Jacob Middlekauff

The day after more than 1,000 students marched in a show of solidarity for minority students, University President Peter Salovey and Yale College Dean Jonathan Holloway released a statement on acceptable forms of protest as well as the importance of diversity and freedom of speech on campus. The same day, more than 200 faculty members signed an open letter in support of minority students.

In a Tuesday email to the Yale community, Salovey and Holloway wrote about the importance of two University principles: respect for diversity and as freedom of speech and expression. Their joint email comes after more than a week of student protests, forums and closed-door discussions between students and administrators. While Salovey and Holloway each sent individual emails late last week affirming the need for the University to do better in light of racial controversies on campus, their joint Tuesday email sent a clearer message: While all students have the right to protest and counter-protest, they do not have the right to engage in “threats, coercion and overtly disrespectful acts.” Salovey told the News that student protests cannot infringe on a speaker’s right to be heard.

“Protests where people prevent others from hearing or interacting with the speaker are inconsistent with Yale’s policies,” Salovey said. “On the other hand, protests can be visible or loud — they just can’t drown out a speaker or prevent a speaker from speaking. A good example of an acceptable protest would be if people gathered outside an event and chanted as long as the speaker could continue. A protest that would be not acceptable would be disrupting that speaker.”

Though the email was sent near the start of a Yale Political Union debate on affirmative action that was expected to attract demonstrations from minority student groups, Salovey said the email was not specifically targeted toward that event.

In the joint email, titled “Affirming our community’s values,” Salovey and Holloway reiterated that related policy changes would be announced by Thanksgiving. Salovey told the News late last week that policies under consideration include new mental health services specifically for minority communities and a “more obvious mechanism” for students to report situations in which they felt discriminated against.

Salovey and Holloway also wrote that they are working to renew the University’s commitment to the freedom to speak and be heard “not as a special exception for unpopular or controversial ideas, but for them especially.” They wrote that preventing anyone from raising controversial ideas would rob the Yale community of the right to engage with those ideas in a way that gets to the core of Yale’s educational mission.

The email also responded to national media coverage of recent campus events and controversies.

“The news and social media have reported threats, coercion and overtly disrespectful acts, and these actions have added to the distress in our community. They are unacceptable,” the email said.
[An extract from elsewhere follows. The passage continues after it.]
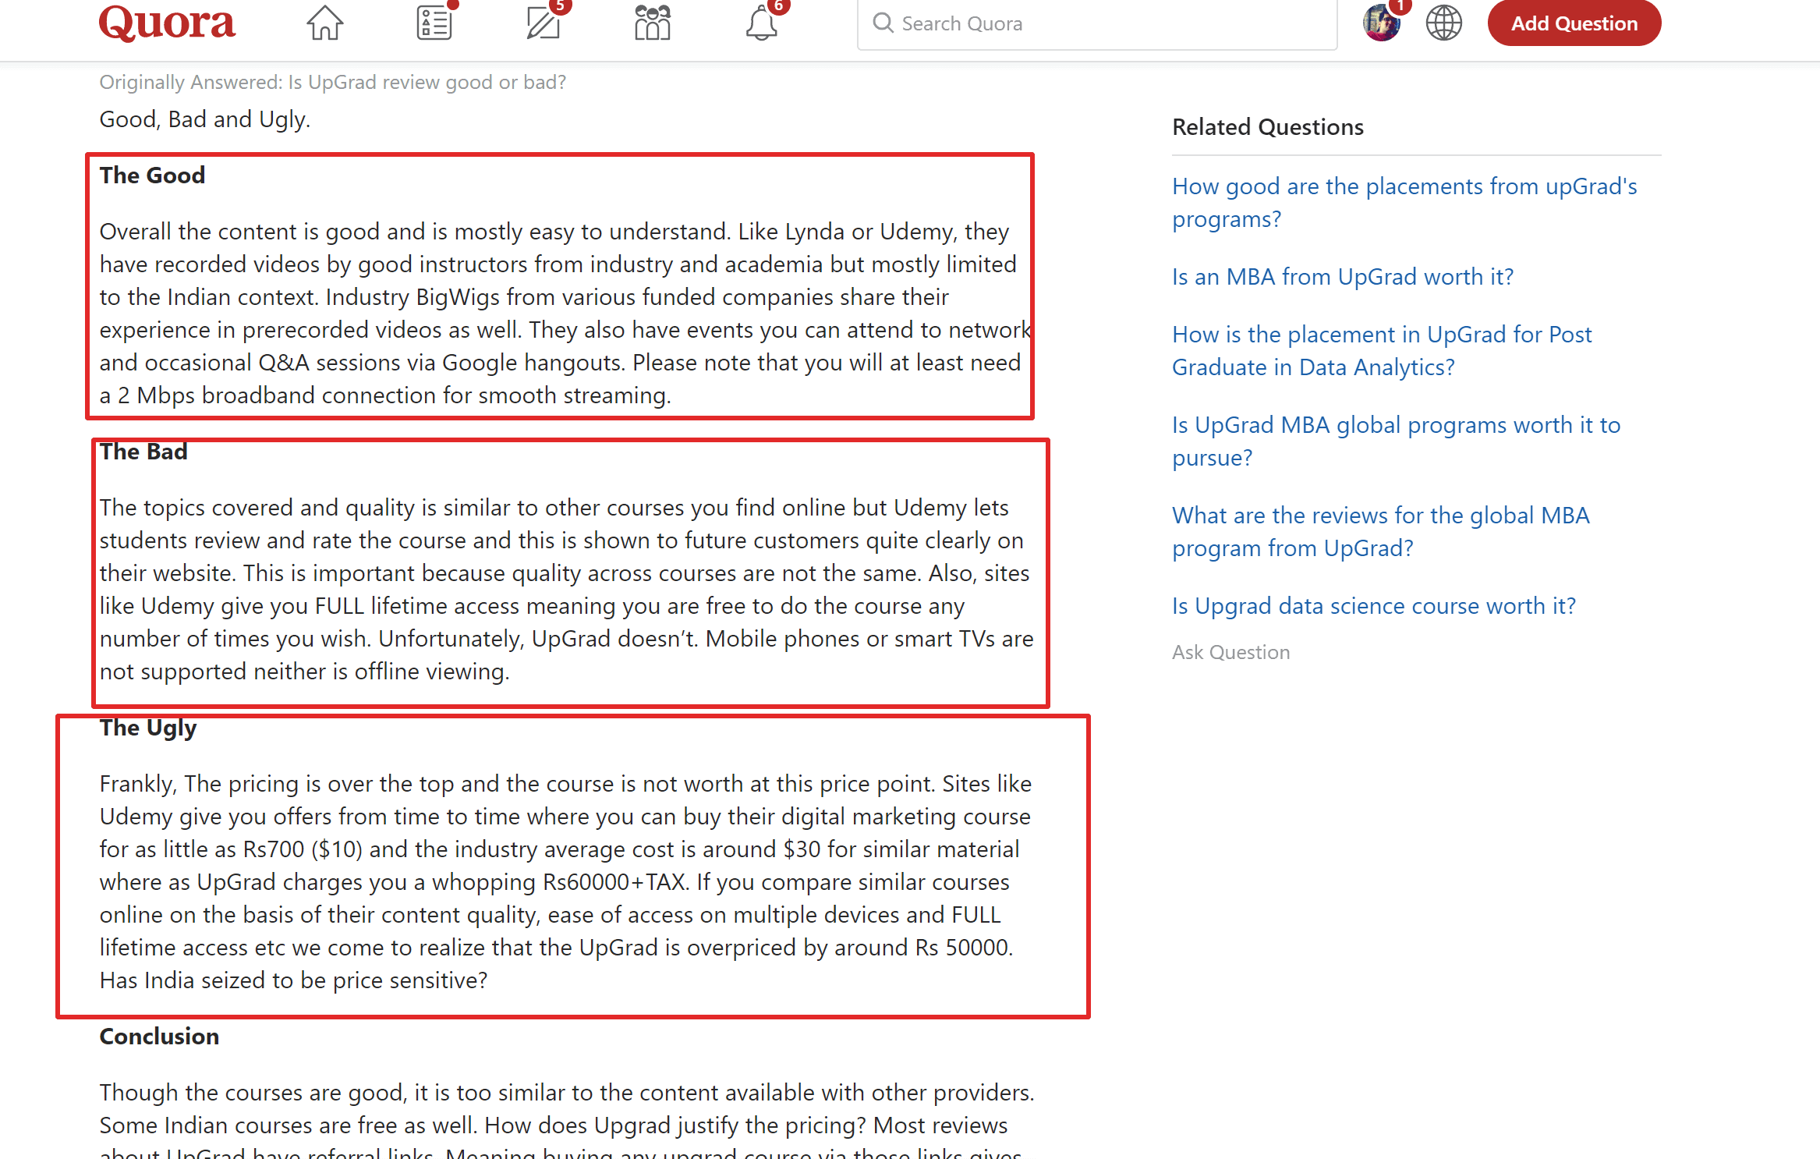Click the 'Related Questions' heading
The height and width of the screenshot is (1159, 1820).
tap(1267, 127)
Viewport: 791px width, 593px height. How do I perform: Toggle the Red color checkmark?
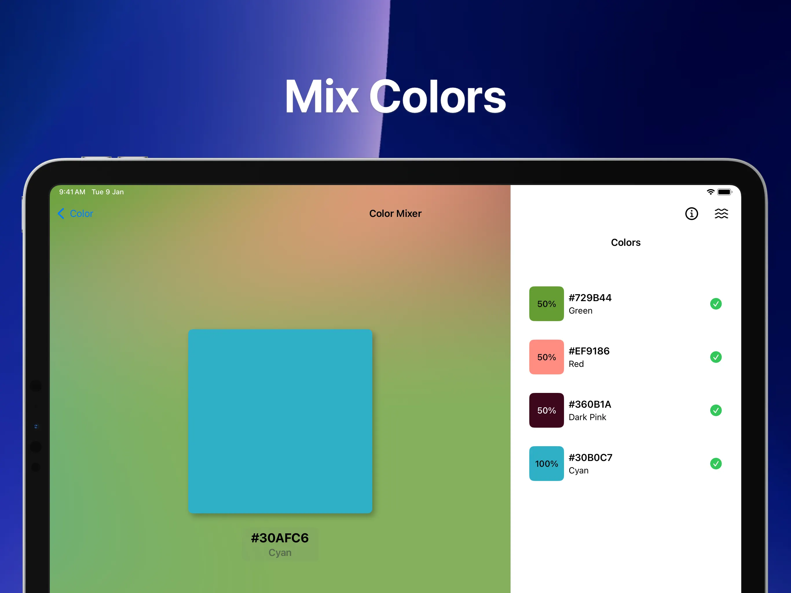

Offering strong support for the Woodward Report — a set of ethical and social principles put together by a University committee in the 1970s in the face of “explosive debates about race and war” — Holloway and Salovey said they support its major tenet: while exercising free speech can supersede civility, it is always important to keep the latter in mind.

Sam Chauncey ’57 — who served as special assistant to former University President Kingman Brewster and served as university secretary for two decades — said Brewster formed a committee to study the question of free speech at Yale and produced the Woodward Report in response to students protesting a number of University speakers.

“The report is a result of a number of years where controversial speakers came to campus and were allowed or not allowed to speak, and Brewster wanted a game plan that could be followed in the future,” Chauncey said. “The committee concluded that in the end if you have to make a judgment, you come down on the side of free speech, but you really ought to think about the civility issue before you go out and say what you’re going to say.”

The Tuesday email also reaffirmed the University’s commitment to increase, respect and support diversity, citing the recently announced $50 million University-wide faculty diversity initiative. Salovey and Holloway wrote that there is work to be done, particularly regarding faculty diversity, though they also praised the “vibrant communities” at Yale’s four cultural centers and the University’s support for students of diverse sexual orientation, gender, religion and nationality.

“We are committed to supporting all of these communities not only by attending to their safety and well-being but in the expectation that they will be treated with respect,” the email said.

Holloway told the News that the email was meant to address the concerns not only of students over the past week, but also those of faculty members, some of whom are particularly concerned about free speech and student decorum in light of recent protests and confrontations.

“We owe it to everyone to give an update on what is happening,” he said.

Earlier on Tuesday, five members of the Faculty of Arts and Sciences Senate — Emily Greenwood, Matthew Jacobson, Douglas Rogers, Kathryn Lofton and Vesla Weaver — published an open letter of support for Yale students of color. The letter began circulating among all Yale faculty at 2 p.m. and had received more than 220 faculty signatures as of 10 p.m. Tuesday night.

“Calls for greater diversity do not by themselves resolve the experience of racism and devaluation, and maintaining silence about racial inequality on campus only exacerbates the problem,” the letter read. “It is not for students alone to shoulder the many burdens of this work.”

C. Vann Woodward, an American historian at Yale, chaired the committee that produced the Woodward Report.